Voorzichtig zijn met diverse soorten kinderbijbels
DS. TJ. DE JONG IN „STANDVASTIG"
DORDRECHT — Kinderbijbels zijn bedoeld om de Bijbel uit te leggen en te verklaren. Maar het resultaat is dikwijls, dat men van de regen in de drup komt. Waar de opvoeder niet de Schrift van Boven kreeg uitgelegd en niet in de gereformeerde geloofsleer is geoefend vanuit het Woord, daar is de uitleg in vertaling en kinderbijbel misleiding. Dit schrijft ds. Tj. de Jong van Garderen in het decembernummer van Standvastig, het orgaan van de Gereformeerde Bijbelstichting (GBS).

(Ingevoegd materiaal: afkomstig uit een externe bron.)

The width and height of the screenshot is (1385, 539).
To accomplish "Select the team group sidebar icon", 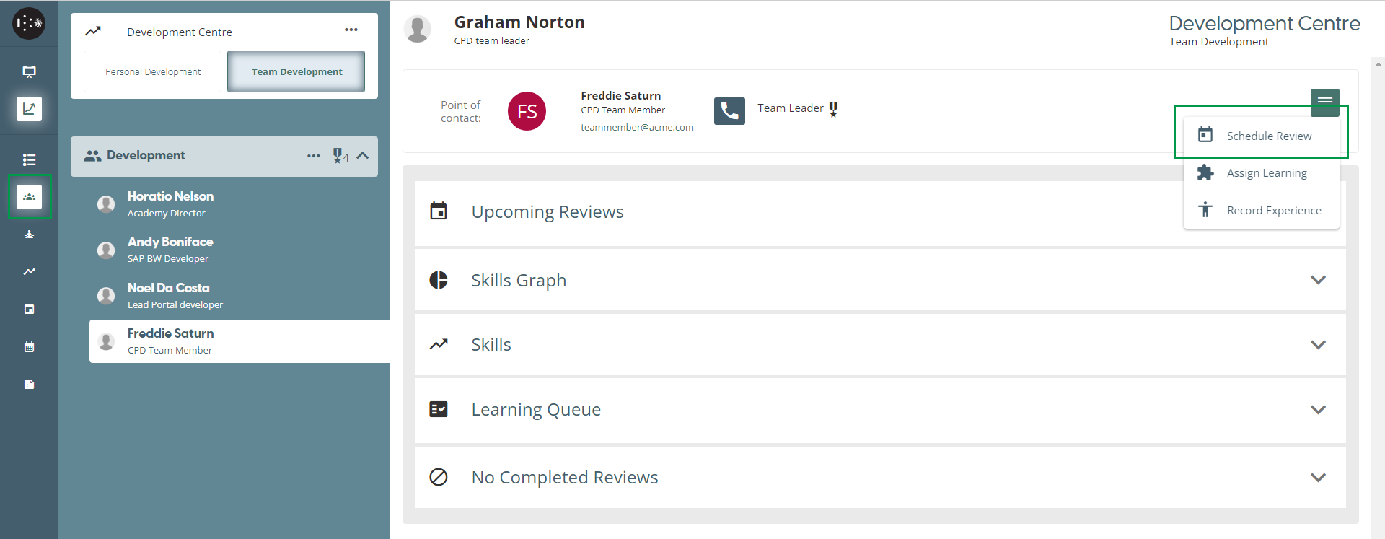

In een eerder artikel waarschuwde ds. De Jong al voor de ontwikkeling, dat de kinderbijbel in de gezinnen en voor de kinderen de plaats van de gewone Bijbel gaat innemen. De kinderbijbel mag niet meer zijn dan een gids naar de Bijbel zelf. Daarom maakt hij er bezwaar tegen, dat steeds meer kinderbijbels genoemd worden ,.Bijbel voor de kinderen", ,,Bijbel voor kleuters" enz. Men wil de bijbelse boodschap begrijpelijk maken voor kinderen. Maar vaak is het resultaat een verdraaien van de boodschap naar het menselijk begrip en verstand, verduisterd door de zonde.
Op de mens aan
" Ds. De Jong noemt het een droeve zaak, als de kinderbijbel de Bijbel van zijn plaats verdringt. ,,We dachten dat een oorzaak daarvan was, dat vele kinderbijbels wat meer op de mens aan werken, de theologische veronderstellingen en uitgangspunten liggen meer in de lijn van de natuurlijke mens, die toch niet ongodsdienstig wil zijn. Een andere oorzaak is de ontstellende onkunde die er ligt ook bij de vaders en moeders, die hun profetisch ambt, die hun priesterlijke bediening in en met het gezin niet meer kunnen verrichten vanwege hun verstandelijke en hartelijke onkunde. De kinderbijbel moet hèn leren".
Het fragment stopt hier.